ARTICLE:
##########

# So you have 50 bucks?



## scrollsawwoodart (Jul 31, 2011)

Just for fun, lets say you only had 50 bucks a month dedicated to spending on pen turning.  You want to get the most for your money.  You can go over the 50 on shipping but you only have 50 bucks for the goodies....

What kits would you buy so you would have enough kits to last you the month?

If you are a caster what colors would you buy to try out?

I am in no way saying that the loml has put me on a budget because I am a total addict and get cold sweats when it comes time to purchase my 50 bucks worth:wink::biggrin:

Jesse


----------



## terryf (Jul 31, 2011)

Buy a Venus, spend three weeks creating the perfect segmented blank, three days prepping the blank, honing the tools etc, and the last four days meticulously turning, sanding, CA finish, MM to 12000.

At $40 an hour for labour and working one hour a day you have a $1200 pen!! 

But seriously, if I only had 50 bucks I'd buy 5 or 6 cigars and few Jr Gents/Sierra's or perhaps the new Virage from Berea.

In terms of casting, I use the primaries in powder form plus white and black as well as a few pearls so I don't have an arsenal of different colors.

Enjoy the spending


----------



## ed4copies (Jul 31, 2011)

Sounds like we need to redefine the problem:

Make a GORGEOUS pen--whatever flavor is LOYL's favorite.  REALLY suited to her personality.  Ya gotta make it so you KNOW she will kill for it (but you have to run faster than she can, for this to work).

Now, when she SEES the pen and starts drooling, tell her in your most sincere voice that you would normally be THRILLED to give it to her, BUT with your new financial restrictions, you just CAN'T afford to be that generous!!!

NOW, if you had a HIGHER budget, you could MAKE pens for her and her friends---

See where that conversation goes---good luck!!!

AS to your initial question, if you just want to make pens for the sake of turning, buy cigar kits.  Nice pen, fairly cheap (Chrome) and enough material to give you some satisfaction when you see the finished product.

Enjoy!!


----------



## scrollsawwoodart (Jul 31, 2011)

Ed do you think it would be a good idea to tell her you would give it to her but you are already committed to giving it to another young lady or would that lead to having to run faster than a car?:biggrin:

This is just to fun!


----------



## SGM Retired (Jul 31, 2011)

+1 on Ed's idea. Not sure if I would try the finacial trick on the better half, I know where that would get me even if I am a Sergeant Major Retired. I like those Cigar pens!!
Gary


----------



## ed4copies (Jul 31, 2011)

scrollsawwoodart said:


> Ed do you think it would be a good idea to tell her you would give it to her but you are already committed to giving it to another young lady or would that lead to having to run faster than a car?:biggrin:
> 
> This is just to fun!




Just a bit TOO risky!!

##########

SUPPLIED MATERIAL:
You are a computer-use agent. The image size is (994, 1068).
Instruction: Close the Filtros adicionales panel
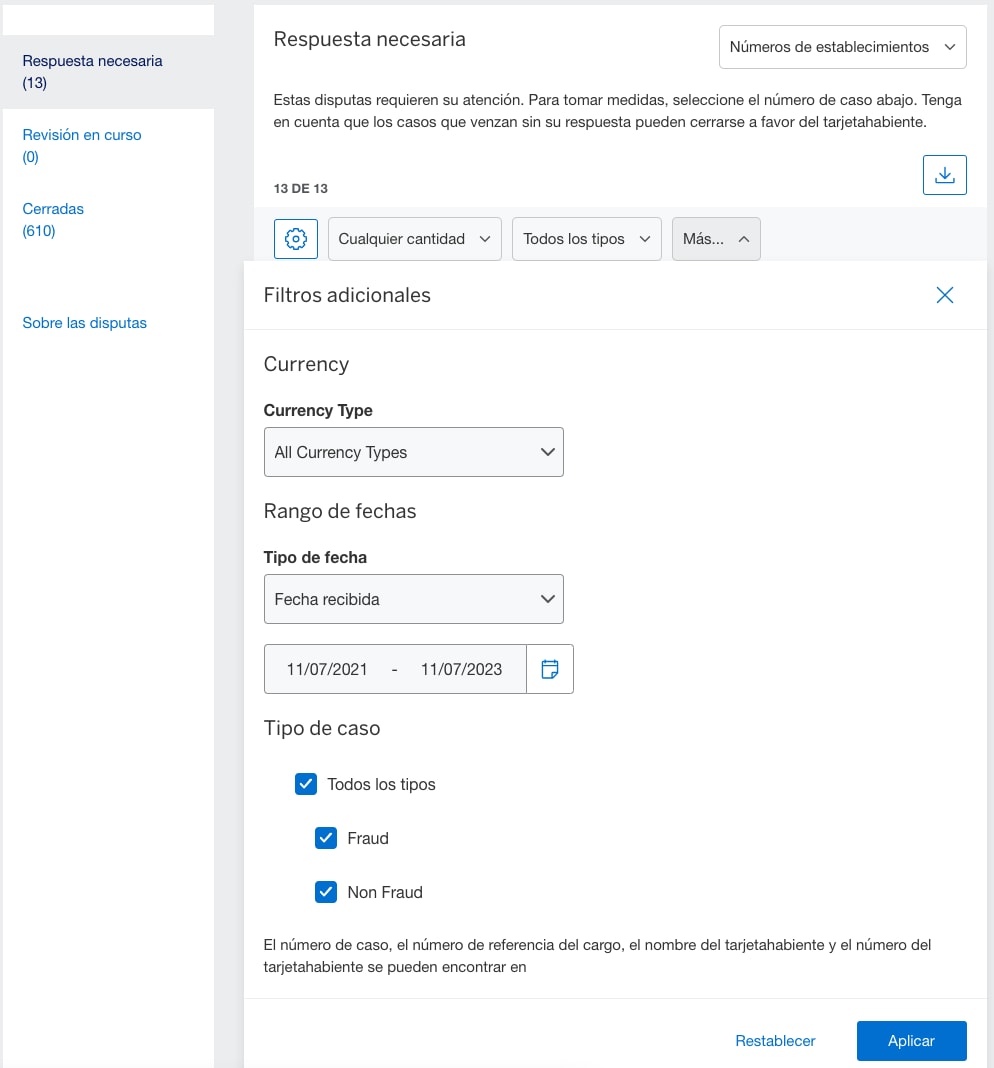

##########

Repeat word for word the part of the pen-turning budget thread that starts with "AS to your initial" and goes on through "the finished product.".

AS to your initial question, if you just want to make pens for the sake of turning, buy cigar kits.  Nice pen, fairly cheap (Chrome) and enough material to give you some satisfaction when you see the finished product.